Python
By Leonardo Giordani Published on

Recently I found a nasty bug in some Python code due to a misuse of default arguments. If you already know everything about default arguments and just want to laugh at the funny error feel free to jump to the end of the article. Alas, the code was written by me, but I'm pretty sure that day I was replaced by an evil clone of myself. You know, it happens sometimes. =)

This post just summarizes the basics about standard and default arguments in Python functions and warns against possible pitfalls in your code. If you are just approaching Python and started writing functions I warmly recommend checking what the official Python manual says about them at the following links: Defining Functions and More on Defining Functions.

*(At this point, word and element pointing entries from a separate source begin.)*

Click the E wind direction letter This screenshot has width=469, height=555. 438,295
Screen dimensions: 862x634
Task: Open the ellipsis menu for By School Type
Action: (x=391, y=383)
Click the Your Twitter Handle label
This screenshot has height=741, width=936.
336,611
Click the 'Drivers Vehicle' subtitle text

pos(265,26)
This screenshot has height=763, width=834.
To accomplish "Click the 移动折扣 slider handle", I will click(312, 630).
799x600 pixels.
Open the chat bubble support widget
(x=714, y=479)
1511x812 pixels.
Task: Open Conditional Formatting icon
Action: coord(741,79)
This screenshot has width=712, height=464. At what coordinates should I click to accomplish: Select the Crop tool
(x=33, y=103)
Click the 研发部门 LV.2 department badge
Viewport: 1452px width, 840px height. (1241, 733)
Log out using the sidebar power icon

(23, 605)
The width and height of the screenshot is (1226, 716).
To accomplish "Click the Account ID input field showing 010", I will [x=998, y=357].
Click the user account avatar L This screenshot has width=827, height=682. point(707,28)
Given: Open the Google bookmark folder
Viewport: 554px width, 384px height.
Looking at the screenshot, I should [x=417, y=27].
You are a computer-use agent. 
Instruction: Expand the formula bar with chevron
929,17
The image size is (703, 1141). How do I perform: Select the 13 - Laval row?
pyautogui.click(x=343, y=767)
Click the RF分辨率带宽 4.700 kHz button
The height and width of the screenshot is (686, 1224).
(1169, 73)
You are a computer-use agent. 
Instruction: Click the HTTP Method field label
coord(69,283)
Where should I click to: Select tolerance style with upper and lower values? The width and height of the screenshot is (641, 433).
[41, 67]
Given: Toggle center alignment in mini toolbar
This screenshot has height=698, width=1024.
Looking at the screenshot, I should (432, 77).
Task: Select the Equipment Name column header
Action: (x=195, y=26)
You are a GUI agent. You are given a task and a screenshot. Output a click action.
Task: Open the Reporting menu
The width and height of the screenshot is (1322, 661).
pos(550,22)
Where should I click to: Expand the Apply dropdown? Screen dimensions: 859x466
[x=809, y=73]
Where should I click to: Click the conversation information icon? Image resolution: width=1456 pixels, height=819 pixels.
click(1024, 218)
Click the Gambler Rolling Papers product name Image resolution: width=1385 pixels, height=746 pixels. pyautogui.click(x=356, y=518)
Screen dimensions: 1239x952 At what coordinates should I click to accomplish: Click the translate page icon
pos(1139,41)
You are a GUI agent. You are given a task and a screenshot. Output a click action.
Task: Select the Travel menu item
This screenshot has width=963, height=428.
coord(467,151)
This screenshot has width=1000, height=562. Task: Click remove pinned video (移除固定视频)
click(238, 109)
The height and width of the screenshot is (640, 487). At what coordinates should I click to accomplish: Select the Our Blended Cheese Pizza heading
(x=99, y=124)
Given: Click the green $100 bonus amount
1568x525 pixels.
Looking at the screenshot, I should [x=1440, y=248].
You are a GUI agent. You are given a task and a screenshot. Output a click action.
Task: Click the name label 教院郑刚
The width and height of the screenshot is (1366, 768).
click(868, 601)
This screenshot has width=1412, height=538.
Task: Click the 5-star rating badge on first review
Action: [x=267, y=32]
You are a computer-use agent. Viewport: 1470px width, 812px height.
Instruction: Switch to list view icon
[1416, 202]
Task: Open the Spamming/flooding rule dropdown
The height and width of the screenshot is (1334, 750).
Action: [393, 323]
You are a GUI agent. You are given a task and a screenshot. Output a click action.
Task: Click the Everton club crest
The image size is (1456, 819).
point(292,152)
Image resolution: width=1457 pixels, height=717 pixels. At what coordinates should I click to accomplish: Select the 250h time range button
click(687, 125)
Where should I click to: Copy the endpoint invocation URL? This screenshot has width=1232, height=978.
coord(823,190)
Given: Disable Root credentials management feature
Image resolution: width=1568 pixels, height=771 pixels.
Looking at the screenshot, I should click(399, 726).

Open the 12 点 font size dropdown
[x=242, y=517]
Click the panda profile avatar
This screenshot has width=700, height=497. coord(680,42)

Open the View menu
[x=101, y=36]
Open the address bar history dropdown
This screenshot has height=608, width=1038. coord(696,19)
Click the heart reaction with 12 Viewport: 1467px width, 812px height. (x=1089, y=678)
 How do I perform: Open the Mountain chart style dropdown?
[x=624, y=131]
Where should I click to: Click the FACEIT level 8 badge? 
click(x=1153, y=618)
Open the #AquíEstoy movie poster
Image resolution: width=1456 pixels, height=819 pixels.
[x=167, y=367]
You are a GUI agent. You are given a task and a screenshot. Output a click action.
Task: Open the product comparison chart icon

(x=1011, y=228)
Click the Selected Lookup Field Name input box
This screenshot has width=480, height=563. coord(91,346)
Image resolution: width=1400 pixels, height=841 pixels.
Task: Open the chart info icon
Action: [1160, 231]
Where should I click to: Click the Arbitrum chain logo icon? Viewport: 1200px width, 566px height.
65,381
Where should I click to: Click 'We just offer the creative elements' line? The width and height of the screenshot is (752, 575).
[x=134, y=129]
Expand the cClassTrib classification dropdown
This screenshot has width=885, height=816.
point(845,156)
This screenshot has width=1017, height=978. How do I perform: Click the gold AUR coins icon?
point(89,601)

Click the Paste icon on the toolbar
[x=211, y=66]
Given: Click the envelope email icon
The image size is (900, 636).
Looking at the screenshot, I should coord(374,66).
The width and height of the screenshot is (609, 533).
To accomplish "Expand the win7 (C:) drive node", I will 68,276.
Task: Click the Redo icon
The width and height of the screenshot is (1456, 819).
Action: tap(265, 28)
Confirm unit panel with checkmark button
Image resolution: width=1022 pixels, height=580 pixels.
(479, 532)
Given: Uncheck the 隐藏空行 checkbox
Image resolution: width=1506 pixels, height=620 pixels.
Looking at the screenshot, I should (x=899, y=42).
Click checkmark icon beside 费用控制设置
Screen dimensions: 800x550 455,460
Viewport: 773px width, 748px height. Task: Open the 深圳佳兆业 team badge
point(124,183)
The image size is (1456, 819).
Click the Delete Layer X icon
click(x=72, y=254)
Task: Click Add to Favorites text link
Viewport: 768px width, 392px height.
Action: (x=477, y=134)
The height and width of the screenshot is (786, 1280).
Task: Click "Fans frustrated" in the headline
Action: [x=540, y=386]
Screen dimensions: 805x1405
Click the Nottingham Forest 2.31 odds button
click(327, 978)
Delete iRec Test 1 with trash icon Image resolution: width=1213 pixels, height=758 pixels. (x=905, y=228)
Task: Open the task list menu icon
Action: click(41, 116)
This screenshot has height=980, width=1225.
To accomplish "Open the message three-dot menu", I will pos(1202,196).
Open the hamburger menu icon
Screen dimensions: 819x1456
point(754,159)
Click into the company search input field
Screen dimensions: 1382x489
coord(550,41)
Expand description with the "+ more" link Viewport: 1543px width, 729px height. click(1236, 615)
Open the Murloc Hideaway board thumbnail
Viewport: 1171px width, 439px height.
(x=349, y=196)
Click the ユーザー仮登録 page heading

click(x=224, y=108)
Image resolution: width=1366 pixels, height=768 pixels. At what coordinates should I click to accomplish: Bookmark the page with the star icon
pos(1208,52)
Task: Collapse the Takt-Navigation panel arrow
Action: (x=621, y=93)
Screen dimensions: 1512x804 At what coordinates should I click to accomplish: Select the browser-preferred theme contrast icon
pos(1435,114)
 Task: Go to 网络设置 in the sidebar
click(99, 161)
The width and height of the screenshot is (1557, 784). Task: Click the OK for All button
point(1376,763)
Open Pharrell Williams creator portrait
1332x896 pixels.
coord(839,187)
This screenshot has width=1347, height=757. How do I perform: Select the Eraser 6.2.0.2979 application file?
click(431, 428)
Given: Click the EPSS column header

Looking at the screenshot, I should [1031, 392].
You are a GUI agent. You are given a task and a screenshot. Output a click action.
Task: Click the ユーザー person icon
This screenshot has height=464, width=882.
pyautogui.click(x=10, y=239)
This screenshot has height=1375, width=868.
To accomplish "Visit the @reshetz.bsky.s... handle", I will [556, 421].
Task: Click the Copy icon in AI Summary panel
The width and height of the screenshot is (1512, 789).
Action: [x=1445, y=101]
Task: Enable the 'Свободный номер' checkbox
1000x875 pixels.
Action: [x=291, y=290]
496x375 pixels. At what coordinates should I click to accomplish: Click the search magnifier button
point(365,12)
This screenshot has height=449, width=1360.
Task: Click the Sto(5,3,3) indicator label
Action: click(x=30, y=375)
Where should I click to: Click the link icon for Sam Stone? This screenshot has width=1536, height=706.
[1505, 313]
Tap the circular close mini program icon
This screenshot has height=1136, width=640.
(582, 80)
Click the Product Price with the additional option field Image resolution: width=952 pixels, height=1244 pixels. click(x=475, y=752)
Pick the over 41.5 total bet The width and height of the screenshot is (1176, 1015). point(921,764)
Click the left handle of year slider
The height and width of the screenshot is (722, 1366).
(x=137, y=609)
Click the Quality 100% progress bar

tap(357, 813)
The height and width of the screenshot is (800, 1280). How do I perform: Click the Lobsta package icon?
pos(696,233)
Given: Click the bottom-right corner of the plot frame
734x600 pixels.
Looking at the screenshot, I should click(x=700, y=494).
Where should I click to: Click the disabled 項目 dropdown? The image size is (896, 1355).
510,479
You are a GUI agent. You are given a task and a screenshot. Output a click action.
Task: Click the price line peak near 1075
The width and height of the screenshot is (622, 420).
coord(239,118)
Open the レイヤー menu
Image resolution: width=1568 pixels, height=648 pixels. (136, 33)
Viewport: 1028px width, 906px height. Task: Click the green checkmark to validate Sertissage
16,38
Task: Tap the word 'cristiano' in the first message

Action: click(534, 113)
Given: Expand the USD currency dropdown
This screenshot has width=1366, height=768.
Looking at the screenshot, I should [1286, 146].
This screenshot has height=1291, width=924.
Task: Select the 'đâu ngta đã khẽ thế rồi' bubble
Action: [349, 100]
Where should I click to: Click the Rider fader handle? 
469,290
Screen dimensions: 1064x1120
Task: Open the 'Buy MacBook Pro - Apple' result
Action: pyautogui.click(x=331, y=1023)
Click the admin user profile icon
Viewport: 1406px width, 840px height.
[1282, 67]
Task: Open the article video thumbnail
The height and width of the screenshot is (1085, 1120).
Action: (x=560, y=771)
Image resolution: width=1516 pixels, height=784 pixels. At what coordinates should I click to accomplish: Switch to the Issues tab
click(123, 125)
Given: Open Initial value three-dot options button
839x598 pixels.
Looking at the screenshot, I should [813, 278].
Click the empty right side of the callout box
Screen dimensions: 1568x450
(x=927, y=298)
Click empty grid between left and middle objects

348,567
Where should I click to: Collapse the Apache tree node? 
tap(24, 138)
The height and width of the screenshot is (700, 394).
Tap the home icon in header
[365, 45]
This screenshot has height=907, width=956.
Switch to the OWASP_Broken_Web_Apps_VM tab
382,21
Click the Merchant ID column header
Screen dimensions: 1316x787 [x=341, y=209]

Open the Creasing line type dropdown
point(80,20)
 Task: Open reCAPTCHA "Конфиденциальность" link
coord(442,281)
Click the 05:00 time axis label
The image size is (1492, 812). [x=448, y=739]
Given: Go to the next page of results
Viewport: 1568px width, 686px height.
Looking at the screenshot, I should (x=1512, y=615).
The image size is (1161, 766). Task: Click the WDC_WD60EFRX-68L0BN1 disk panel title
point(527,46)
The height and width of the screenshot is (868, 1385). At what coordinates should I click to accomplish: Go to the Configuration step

A quick review of functions

Python is a strongly object-oriented language, pushing this programming paradigm to its maximum. But object-oriented programming still relies on the function concept, that is something you can use to process data. Python has a more general concept of callable object, that is every object that can be called, which means applied on some data.

Functions in Python are callable objects and at a first glance they behave the same as functions in other languages. They just get some data, called arguments, process them, and return a result (which is None if no return statement is issued).

Arguments are declared (when the function is defined) as placeholders for actual objects that will be passed when the function will be called. In Python you do not declare the type of an argument (like you do in C or Java, for example) since Python philosophy relies on polymorphism.

Remember that Python variables are references, that is memory addresses of actual variables. This means that Python functions always work like being "passed by address" (using a C/C++ nomenclature). When you call a function you are not copying the value of the arguments to the function placeholders. Instead, you are pointing the placeholder to the variable itself. This has a very important consequence: you may alter the value of the variable from inside the function. A good visual explanation of the reference mechanism in Python is this.

References play a very big role in Python, being the bare bones of its fully-polymorphic approach. Check this link for a better explanation of this very important subject.

To check your understanding of this basic behaviour of the language try to follow this simple code (where the variable ph stands for "placeholder")

>>> def print_id(ph):
...  print(hex(id(ph)))
... 
>>> a = 5
>>> print(hex(id(a)))
0x84ab460
>>> print_id(a)
0x84ab460
>>> 
>>> def alter_value(ph):
...  ph = ph + 1
...  return ph
... 
>>> b = alter_value(a)
>>> b
6
>>> a
5
>>> hex(id(a))
'0x84ab460'
>>> hex(id(b))
'0x84ab470'
>>> 
>>> def alter_value(ph):
...  ph.append(1)
...  return ph
... 
>>> a = [1,2,3]
>>> b = alter_value(a)
>>> a
[1, 2, 3, 1]
>>> b
[1, 2, 3, 1]
>>> hex(id(a))
'0xb701f72c'
>>> hex(id(b))
'0xb701f72c'
>>>

If you haven't been surprised by what's happening here you already grasped one of the most important things in Python and can safely skip the following explanation.

The print_id() function demonstrates that placeholders inside functions are the very same variable passed at runtime (their memory addresses match).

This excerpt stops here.